Extract provided:
-*-*-

The family dynamic is often different from family to family. But, sometimes, one, or both, parents will form an unhealthy attachment to another member of the family, be it a spouse or child, that can cause a great deal of undue stress to the family system, as a whole. A problem in living could arise when a single mother becomes too dependent on her children. She may use them as a crutch. As the children get older, and get jobs as teenagers, the mother uses their income as “family” income to cover the bills and family expenses. The mother does not want the children to date or have relationships outside of the home. As the children grow into adulthood and eventually do leave home, the mother becomes very bitter and grudgeful toward them. The mother tries to make her children feel guilty for leaving home, and continually expressed to them that she is struggling to make it in life because she does not have their financial support. She expresses to her children that she is depressed, the home is unkempt, her health is declining, and she lies in bed all the time. She makes suggestion to them that she just “wants to die” because she has nothing to live for since her children have “abandoned” her.
The problem with using her children as a crutch and trying to make them feel guilty for living their own lives, not only affects her, but can have an enormous strain on her children. The relationship they now have with their mother can be strained and stressful. Some of the shadow side of her thinking can include the limiting beliefs that she needs the financial support of her children to survive, or that her children have abandoned her when they have simply pursued their own adult lives.
Some of the goals that can be beneficial to her can be, finding hobbies or interests that may get her out to social situations where she can make friends, she could take an interest in dating and develop a relationship that becomes important to her so that she does not feel alone, and she could work on restructuring the relationship that she has with her children in a way that is more of a parent of adult children, rather than a mother who is dependent on them.
The outcome of achieving those goals could include a future where she no longer has a strained relationship with her children, but a healthy one in which they can progress through the future in a normal family system. She could find someone to date, and find happiness in developing a relationship with someone who could be a potential spouse and they could build a life and home together. Also, she could find things that she enjoys doing and make friendships that will get her out of her home and socialize more instead of lying in bed all the time feeling like she has no one or nothing in the world to live for. Achieving those goals can also influence her declining health. By taking an interest in having friends or dating, she may be more inclined to take an interest in herself and work on the things that are contributing to her poor health, such as taking her medications, eating properly, and being more active versus just being dormant by lying in bed when she is not at work.
This process could be achieved by being empathetic and actively listening while allowing her to set the pace, or be in the driver’s seat, and work on the problems as she is ready to tackle them. When she gets to a place where he is bogged down by her limiting beliefs or procrastination or simply stuck on one problem and does not seem to be making the effort to progress forward, she can be nudged or challenged in a way that will provide the little push she needs. A collaborative effort to work on setting the goals with her that are realistic and will produce the idea future she envisions for herself would be the next step. Then, mapping out an action plan and focusing on a reasonable time frame to put the implementation in motion to mover her along toward her goals would come next. All along, there would be a need for feedback to assess where she is in the helping process and what should be the next step to keep her moving forward.
Egan, Gerard. “The Skilled Helper: a problem-management and opportunity development” 2014. Cengage Learning.

-*-*-

Provided material:
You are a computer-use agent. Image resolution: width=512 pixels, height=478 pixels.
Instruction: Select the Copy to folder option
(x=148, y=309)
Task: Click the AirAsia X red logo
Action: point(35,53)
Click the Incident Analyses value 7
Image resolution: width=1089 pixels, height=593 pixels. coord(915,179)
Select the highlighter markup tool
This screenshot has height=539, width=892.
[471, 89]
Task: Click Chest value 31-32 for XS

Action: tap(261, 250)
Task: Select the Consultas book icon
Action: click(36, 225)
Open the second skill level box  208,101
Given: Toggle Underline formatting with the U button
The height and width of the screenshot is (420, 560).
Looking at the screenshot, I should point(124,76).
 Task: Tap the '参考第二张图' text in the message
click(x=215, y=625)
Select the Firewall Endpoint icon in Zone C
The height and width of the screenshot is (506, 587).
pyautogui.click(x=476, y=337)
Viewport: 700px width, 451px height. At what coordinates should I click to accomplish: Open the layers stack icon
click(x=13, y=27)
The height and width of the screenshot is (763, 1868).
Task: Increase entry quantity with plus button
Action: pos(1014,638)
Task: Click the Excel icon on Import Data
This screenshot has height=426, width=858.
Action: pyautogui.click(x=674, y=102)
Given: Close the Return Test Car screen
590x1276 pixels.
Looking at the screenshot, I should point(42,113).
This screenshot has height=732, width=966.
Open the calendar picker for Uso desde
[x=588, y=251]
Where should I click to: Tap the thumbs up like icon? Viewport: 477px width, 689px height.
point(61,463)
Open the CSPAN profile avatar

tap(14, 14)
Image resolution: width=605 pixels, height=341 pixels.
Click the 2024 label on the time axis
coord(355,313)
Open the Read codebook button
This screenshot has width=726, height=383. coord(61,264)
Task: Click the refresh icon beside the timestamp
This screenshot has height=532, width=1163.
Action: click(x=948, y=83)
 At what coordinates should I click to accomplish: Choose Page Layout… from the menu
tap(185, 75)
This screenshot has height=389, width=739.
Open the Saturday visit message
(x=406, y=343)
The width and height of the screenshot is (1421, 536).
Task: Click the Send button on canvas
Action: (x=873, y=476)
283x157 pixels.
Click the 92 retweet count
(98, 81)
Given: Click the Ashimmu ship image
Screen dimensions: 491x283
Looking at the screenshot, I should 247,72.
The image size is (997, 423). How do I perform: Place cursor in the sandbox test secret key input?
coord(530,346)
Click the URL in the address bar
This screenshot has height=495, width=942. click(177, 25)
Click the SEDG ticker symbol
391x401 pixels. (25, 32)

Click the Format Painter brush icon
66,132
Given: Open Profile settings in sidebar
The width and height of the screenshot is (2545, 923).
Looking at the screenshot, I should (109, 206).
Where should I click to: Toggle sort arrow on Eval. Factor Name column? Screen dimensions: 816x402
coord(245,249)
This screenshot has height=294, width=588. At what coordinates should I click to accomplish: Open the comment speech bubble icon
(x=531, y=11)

-*-*-

Problem set:
1. Answer these questions from the essay about the dependent mother.
(a) What does the mother do with the money her children earn from their teenage jobs?
(b) What examples does the essay give of things she could work on to improve her poor health?
(c) Which publisher is listed for the book cited at the end?
2. Reproduce word for word everything in the essay about the dependent mother from "Some of the goals" down to "dependent on them.".

Activity answers:
1.
(a) She uses their income as "family" income to cover the bills and family expenses.
(b) Taking her medications, eating properly, and being more active.
(c) Cengage Learning.

2.
Some of the goals that can be beneficial to her can be, finding hobbies or interests that may get her out to social situations where she can make friends, she could take an interest in dating and develop a relationship that becomes important to her so that she does not feel alone, and she could work on restructuring the relationship that she has with her children in a way that is more of a parent of adult children, rather than a mother who is dependent on them.